Je voudrais savoir à quoi se rallie M. le ministre. Sans doute à la
proposition de la section centrale ? (On
rit.)
M. le ministre de l'intérieur (M. de Theux).
- Non pas.
M.
Dumortier, rapporteur. - Si la chambre, contre ma pensée, voulait
admettre ce que veut demander M. le ministre, je serais le premier à m’opposer
à toutes les augmentations dont je viens de parler, et je demanderais, commue
rapporteur de la section centrale, qu’on supprimât toutes ces facultés.
M. Desmet. - Je demande la suppression entière du paragraphe 2.
Je crois que ma proposition contient celle de l’honorable M. Dumortier. Elle s’applique aussi
bien aux officiers municipaux qu’aux bourgmestres et aux échevins.

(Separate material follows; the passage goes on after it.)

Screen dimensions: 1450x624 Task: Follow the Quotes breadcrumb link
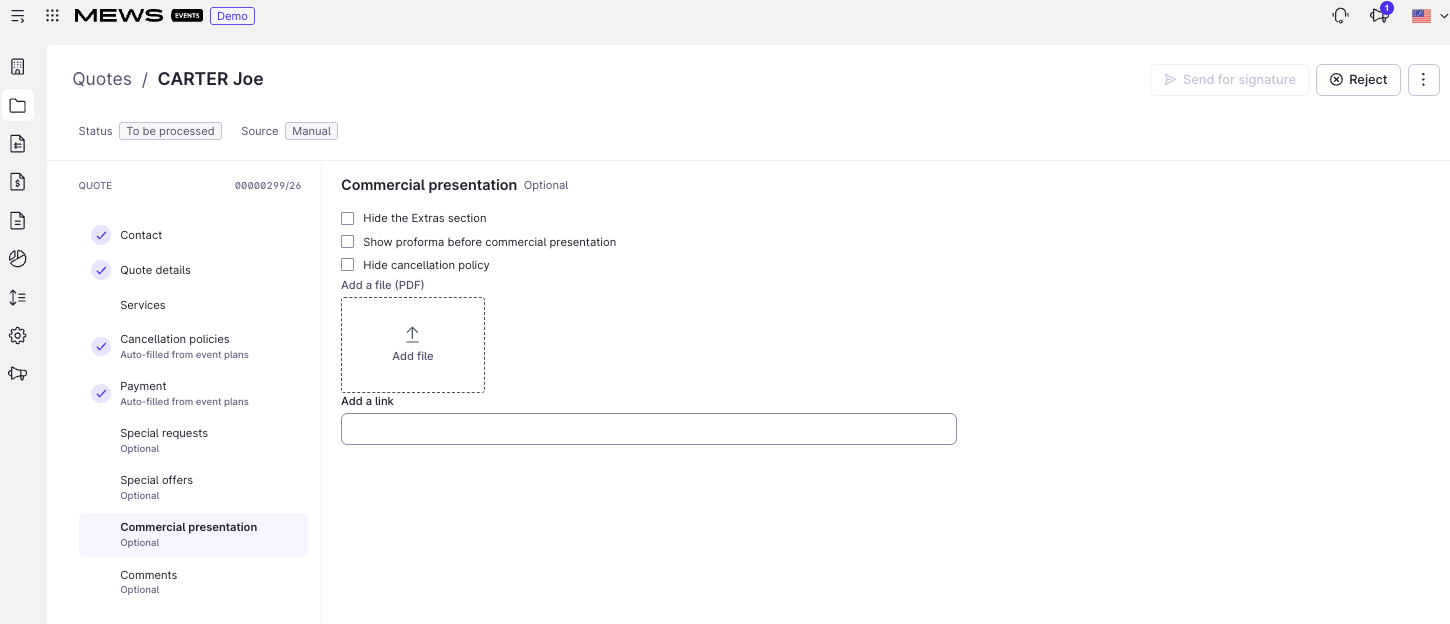point(102,79)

M. le ministre de l'intérieur (M. de Theux).
- Véritablement je ne comprends pas le motif de la question d’ajournement. Il
me semble que la chambre doit continuer à discuter les articles comme ils sont
présentés, de même qu’au premier vote. Autrement cela ne servira qu’à jeter de la
confusion et à arrêter la marche de la chambre. Chacun votera comme il
l’entendra.
M. F. de Mérode. - Il est positif que si l’on
accorde au gouvernement la nomination des bourgmestres en dehors du conseil, il
est possible de restreindre ce droit ; mais il faudrait que cette restriction
ne tombât pas sur les membres déjà élus, quoique habitant hors la commune.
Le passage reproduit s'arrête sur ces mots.